A pro-Bush interpretation says the choice of Cheney sends a signal of interesting self-confidence. Cheney is the choice of a candidate focused not on running for president but on governing after he wins. Cheney serves no ideological or geographic function on the ticket. But in the basic constitutional way, he is an ideal vice president a manifestly able man qualified to be interim president should something happen to President George W. Bush.
An anti-Bush interpretation says the choice is too safe, and may even emanate from the candidate's father Dad sending along his old vizier to keep the kid out of trouble.
Yet Cheney is also a connection to the past, to Bush the Father's administration. The choice means to suggest a reassuring continuity that was interrupted for eight years by the (it is to be inferred) adolescent regime of Bill Clinton. Prince W., running with one of his father's old chamberlains, gambles on the attraction of the logic of restoration the reassertion of a disrupted order.
On the whole, I think Cheney is a smart choice for Bush.
Too dull? A virtue, I'd say. See maturity, above. Cheney does have the disadvantage of not being John McCain. On the other hand, he has the virtue of not being John McCain.

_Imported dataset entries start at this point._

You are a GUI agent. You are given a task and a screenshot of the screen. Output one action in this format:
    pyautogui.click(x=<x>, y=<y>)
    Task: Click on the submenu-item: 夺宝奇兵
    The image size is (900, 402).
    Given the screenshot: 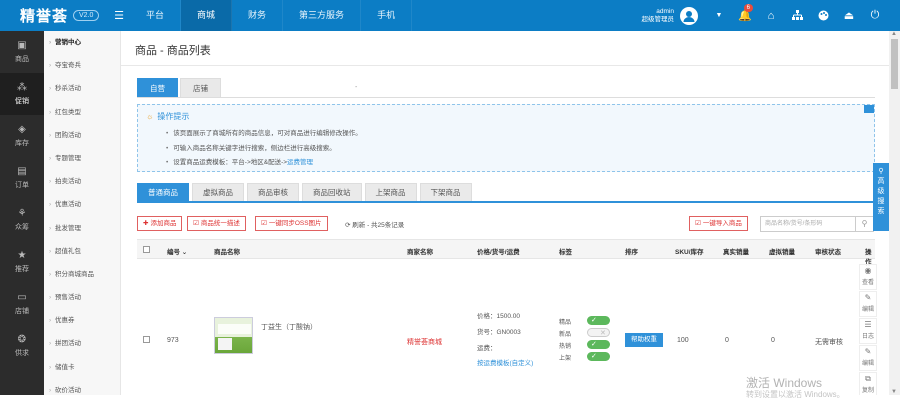 What is the action you would take?
    pyautogui.click(x=82, y=66)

Cheney carries no cumbersome baggage. He does not distract attention from the top of the ticket but rather augments it solidly. He keeps the Republican conservatives happy without offending the moderates. He does raise the question of whether a man a heartbeat away from the presidency should be expected to have an entirely reliable heart. Cheney has had three infarctions. But they were a long time ago.
One of the curious charms of Cheney is that he is not, as vice presidential choices sometimes are, a question mark. George W.'s father in 1988 gambled on what he hoped would be an attractive unknown, Dan Quayle.
A little too much is made of running mate choices anyway. The best thing about Dick Cheney is that he puts the vice presidency into perspective by being neither intriguing nor upsetting. You don't want your spare tire to be too fascinating. And you don't want him to be in business for himself.